What types of reactors are there?
How does a nuclear reactor work?
Large electrical generating plants which provide most of our electricity
all work on the same principle - they are giant steam engines. Power
plants use heat supplied by a fuel to boil water and make steam,
which drives a generator to make electricity. A generating plant's
fuel, whether it is coal, gas, oil or uranium, heats water and turns
it into steam. The pressure of the steam spins the blades of a giant
rotating metal fan called a turbine. That turbine turns the shaft
of a huge generator. Inside the generator, coils of wire and magnetic
fields interact - and electricity is produced.

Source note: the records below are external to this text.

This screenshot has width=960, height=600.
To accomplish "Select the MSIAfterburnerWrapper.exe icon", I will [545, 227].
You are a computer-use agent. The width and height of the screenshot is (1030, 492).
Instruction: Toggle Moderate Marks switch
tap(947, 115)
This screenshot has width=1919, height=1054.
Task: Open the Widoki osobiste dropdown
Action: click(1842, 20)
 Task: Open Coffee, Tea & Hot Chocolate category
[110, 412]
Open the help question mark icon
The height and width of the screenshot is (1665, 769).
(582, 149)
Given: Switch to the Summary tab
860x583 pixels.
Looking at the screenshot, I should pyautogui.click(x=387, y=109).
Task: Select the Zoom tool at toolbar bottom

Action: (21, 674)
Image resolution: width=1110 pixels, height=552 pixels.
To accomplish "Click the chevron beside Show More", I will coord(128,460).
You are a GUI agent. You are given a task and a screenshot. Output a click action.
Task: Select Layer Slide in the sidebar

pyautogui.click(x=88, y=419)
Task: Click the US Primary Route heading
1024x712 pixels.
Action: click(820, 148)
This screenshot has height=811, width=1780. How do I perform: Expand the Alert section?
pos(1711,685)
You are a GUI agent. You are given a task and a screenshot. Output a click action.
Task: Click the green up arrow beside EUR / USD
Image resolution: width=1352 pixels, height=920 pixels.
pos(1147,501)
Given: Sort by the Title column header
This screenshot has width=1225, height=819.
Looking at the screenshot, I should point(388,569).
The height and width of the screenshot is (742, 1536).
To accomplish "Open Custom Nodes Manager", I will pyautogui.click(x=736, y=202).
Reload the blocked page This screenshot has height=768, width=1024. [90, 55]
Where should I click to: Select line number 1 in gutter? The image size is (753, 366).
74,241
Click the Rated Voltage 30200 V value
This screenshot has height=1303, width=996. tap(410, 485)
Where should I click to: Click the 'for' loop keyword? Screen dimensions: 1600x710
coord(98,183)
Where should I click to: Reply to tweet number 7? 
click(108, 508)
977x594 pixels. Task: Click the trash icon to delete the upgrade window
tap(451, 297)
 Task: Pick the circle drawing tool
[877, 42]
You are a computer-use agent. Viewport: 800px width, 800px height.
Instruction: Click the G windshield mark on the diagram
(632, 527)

The reactor in a nuclear power plant does the same thing that a
boiler does in a fossil fuel plant - it produces heat. The basic
parts of a reactor are the core, a moderator, control rods, a coolant,
and shielding. The core of a reactor contains the
uranium fuel. For a light water reactor with an output of 1,000
megawatts, the core would contain about 75 tonnes of uranium enclosed
in approximately 200 fuel assemblies.
The neutrons produced by fission are travelling at great speeds,
and in most reactors, are deliberately slowed down by a material
known as a moderator. Slow neutrons are much more
likely, when they collide with the nuclei of U-235, to cause a fission
and keep the reaction going. A moderator is composed of light atoms
and the materials most commonly used are carbon in the form of graphite,
and water.
For more precise control of the chain reaction, control
rods are inserted into the core of the reactor. Pushed
in, they absorb neutrons and slow down the reaction - pulled out
they allow it to speed up again. In this way the chain reaction
is controlled.
Fissions occurring in the reactor generate an enormous amount of
heat. A liquid or gas coolant carries this heat
away from the reactor to a boiler where steam is made.
Shielding, typically made of steel and concrete about two
metres thick, is an outer casing that prevents radiation from escaping
into the environment.
What types of reactors are there?
All nuclear reactors operate on the same basic principle, but various
designs are in use throughout the world.
High temperature gas cooled reactors
(HTGR) offer an alternative to conventional light-water cooled
and moderated reactors. They use graphite as the moderator and
helium as the coolant. One design concept, called a pebble bed
reactor, uses a fuel made of tennis-ball sized spheres known
as "pebbles". Each pebble contains thousands of tiny "kernels"
consisting of enriched uranium and graphite compressed together
and coated externally with temperature resistant ceramic. The
pebbles are stacked in the reactor and cooled by helium.